Karhutla di Bengkayang Kalbar Meluas hingga 48 Ruko Terbakar, Jalan Nasional Lumpuh

Redaksi Wy
3 Min Read

Kalbar – Kebakaran hebat melanda kawasan Pasar Sungai Duri, Desa Sungai Duri, Kecamatan Sungai Raya, Kabupaten Bengkayang, Kalimantan Barat (Kalbar), Kamis (20/8/2026) malam.

Api mulai terlihat sekitar 18.15 WIB dari deretan pertokoan yang berada di tengah permukiman padat. Kobaran api dengan cepat membesar dan merambat dari satu bangunan ke bangunan lainnya.

Kepala Desa Sungai Duri, Heriyanto, mengatakan berdasarkan data sementara, sebanyak 48 rumah toko (ruko) terbakar dalam peristiwa tersebut.

“Informasi sementara jumlah ruko yang terbakar 48 ruko. Sampai saat ini masih dilakukan pendinginan,” ujar Heriyanto, Kamis malam.

Tiupan angin kencang serta mayoritas bangunan yang menggunakan material kayu membuat api semakin cepat menjalar. Bahkan, kobaran api dilaporkan telah menyeberang ke deretan bangunan di sisi lain jalan.

Besarnya kobaran api membuat proses pemadaman membutuhkan dukungan dari berbagai wilayah. Sekitar 60 unit mobil pemadam kebakaran dikerahkan ke lokasi.

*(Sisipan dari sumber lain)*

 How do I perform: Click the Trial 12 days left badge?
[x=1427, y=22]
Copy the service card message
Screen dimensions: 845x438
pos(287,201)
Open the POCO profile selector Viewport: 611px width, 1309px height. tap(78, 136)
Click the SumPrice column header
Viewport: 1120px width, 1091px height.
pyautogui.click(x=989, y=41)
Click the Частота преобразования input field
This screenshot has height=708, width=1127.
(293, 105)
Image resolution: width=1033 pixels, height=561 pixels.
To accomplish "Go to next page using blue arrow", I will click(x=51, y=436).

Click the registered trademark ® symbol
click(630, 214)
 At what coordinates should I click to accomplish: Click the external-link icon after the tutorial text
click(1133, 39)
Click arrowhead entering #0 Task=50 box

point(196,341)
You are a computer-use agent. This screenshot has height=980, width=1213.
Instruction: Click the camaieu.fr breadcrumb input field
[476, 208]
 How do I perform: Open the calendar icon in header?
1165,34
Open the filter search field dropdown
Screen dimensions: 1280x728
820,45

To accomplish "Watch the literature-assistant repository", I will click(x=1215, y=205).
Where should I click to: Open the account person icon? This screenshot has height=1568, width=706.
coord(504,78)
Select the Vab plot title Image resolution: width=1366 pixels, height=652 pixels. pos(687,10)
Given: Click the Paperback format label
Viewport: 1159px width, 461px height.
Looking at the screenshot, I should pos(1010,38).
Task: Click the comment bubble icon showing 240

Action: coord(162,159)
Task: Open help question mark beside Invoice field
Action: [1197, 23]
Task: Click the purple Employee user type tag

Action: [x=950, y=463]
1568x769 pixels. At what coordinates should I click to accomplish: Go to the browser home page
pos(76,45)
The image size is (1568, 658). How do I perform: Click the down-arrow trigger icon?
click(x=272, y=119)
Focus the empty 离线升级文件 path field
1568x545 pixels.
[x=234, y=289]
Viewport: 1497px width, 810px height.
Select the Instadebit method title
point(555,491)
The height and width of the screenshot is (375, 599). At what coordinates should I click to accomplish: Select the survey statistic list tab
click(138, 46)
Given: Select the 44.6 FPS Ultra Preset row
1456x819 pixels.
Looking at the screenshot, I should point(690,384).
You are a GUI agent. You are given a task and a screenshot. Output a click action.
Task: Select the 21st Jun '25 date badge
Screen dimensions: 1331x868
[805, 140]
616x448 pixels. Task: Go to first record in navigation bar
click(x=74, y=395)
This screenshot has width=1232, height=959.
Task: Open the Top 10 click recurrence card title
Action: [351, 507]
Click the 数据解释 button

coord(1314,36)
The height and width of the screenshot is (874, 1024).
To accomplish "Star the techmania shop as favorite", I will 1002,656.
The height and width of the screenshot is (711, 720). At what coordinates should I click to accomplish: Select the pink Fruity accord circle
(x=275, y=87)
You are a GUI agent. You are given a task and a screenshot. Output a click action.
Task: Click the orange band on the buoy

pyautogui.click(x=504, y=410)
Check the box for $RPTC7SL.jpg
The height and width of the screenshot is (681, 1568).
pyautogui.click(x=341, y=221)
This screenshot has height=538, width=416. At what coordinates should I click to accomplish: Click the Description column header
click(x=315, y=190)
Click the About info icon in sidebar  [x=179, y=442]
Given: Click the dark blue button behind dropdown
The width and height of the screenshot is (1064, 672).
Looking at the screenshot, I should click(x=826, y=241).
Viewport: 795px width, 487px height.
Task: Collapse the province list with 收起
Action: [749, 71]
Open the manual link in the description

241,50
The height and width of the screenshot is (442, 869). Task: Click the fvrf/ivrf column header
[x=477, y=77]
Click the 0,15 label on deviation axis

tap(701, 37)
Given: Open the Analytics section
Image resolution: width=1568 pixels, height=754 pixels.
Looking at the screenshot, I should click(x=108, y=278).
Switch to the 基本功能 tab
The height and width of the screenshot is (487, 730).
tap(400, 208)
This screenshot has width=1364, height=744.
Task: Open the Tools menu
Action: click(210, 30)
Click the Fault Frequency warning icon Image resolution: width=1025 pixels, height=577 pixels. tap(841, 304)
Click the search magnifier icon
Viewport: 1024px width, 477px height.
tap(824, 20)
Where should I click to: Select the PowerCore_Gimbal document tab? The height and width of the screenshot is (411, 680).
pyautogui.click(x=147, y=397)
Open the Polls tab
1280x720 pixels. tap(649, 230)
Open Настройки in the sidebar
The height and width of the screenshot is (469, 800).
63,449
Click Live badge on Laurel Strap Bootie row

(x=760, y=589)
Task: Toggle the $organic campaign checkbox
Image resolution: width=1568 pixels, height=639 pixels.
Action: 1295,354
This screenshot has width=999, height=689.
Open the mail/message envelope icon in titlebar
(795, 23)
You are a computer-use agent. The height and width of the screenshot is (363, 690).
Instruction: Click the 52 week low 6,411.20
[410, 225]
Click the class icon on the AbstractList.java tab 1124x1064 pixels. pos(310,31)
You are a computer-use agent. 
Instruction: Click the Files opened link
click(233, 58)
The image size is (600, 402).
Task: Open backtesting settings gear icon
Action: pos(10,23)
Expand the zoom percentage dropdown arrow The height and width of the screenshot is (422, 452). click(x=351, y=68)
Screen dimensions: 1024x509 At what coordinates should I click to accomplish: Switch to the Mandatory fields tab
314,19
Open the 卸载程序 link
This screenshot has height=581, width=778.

Bantuan datang dari sejumlah daerah, mulai dari Sambas, Pemangkat, Selakau, Singkawang, Sungai Jawi, hingga sejumlah wilayah di sekitar Pontianak, Mempawah, dan sekitarnya.

Baca Juga:  Dapur MBG Masuk Lapas dan Rutan, Narapidana Direkrut Dan Digaji. Siap Beroperasi Akhir Mei 2026

Petugas tidak hanya melakukan pemadaman, tetapi juga membuat penyekatan agar api tidak semakin meluas ke permukiman warga.

“Tim pemadam kurang lebih ada 60 unit. Mulai dari Sambas, Pemangkat, Selakau, Singkawang, Sungai Jawi, Wasu, kemudian dari arah Pontianak juga hadir, sampai Pinyoh, Peniti, Segedong, Purun dan Mempawah,” jelas Heriyanto.

Hingga sekitar pukul 22.00 WIB, kobaran api telah berhasil dikendalikan dan petugas mulai melakukan proses pendinginan.

Kebakaran juga berdampak terhadap arus transportasi di jalur utama Pontianak-Singkawang.

Jalan nasional yang melintasi kawasan Pasar Sungai Duri ditutup sementara untuk alasan keselamatan sekaligus memberikan ruang bagi puluhan kendaraan pemadam menuju lokasi.

Penutupan tersebut menyebabkan arus kendaraan dari kedua arah mengalami kemacetan panjang. Akses transportasi di jalur Pontianak-Singkawang pun sempat lumpuh.

Hingga proses pemadaman dan pendinginan berlangsung, penyebab kebakaran belum diketahui.

Heriyanto mengatakan informasi awal dari masyarakat menyebut api pertama kali terlihat dari salah satu ruko di bagian tengah deretan pertokoan.

“Sumber api belum diketahui. Informasi dari masyarakat, api berasal dari bagian tengah deretan ruko yang terbakar, tetapi belum diketahui asal maupun penyebabnya,” katanya.

Baca Juga:  Cegah Kebakaran Permukiman dan Karhutla, BPBD Pasang 10 Papan Imbauan di Titik Rawan

Petugas masih melakukan pendinginan untuk memastikan tidak ada bara atau titik api yang dapat kembali memicu kebakaran.

“Sekitar pukul 22.00 WIB sudah mulai pendinginan. Alhamdulillah,” pungkas Heriyanto.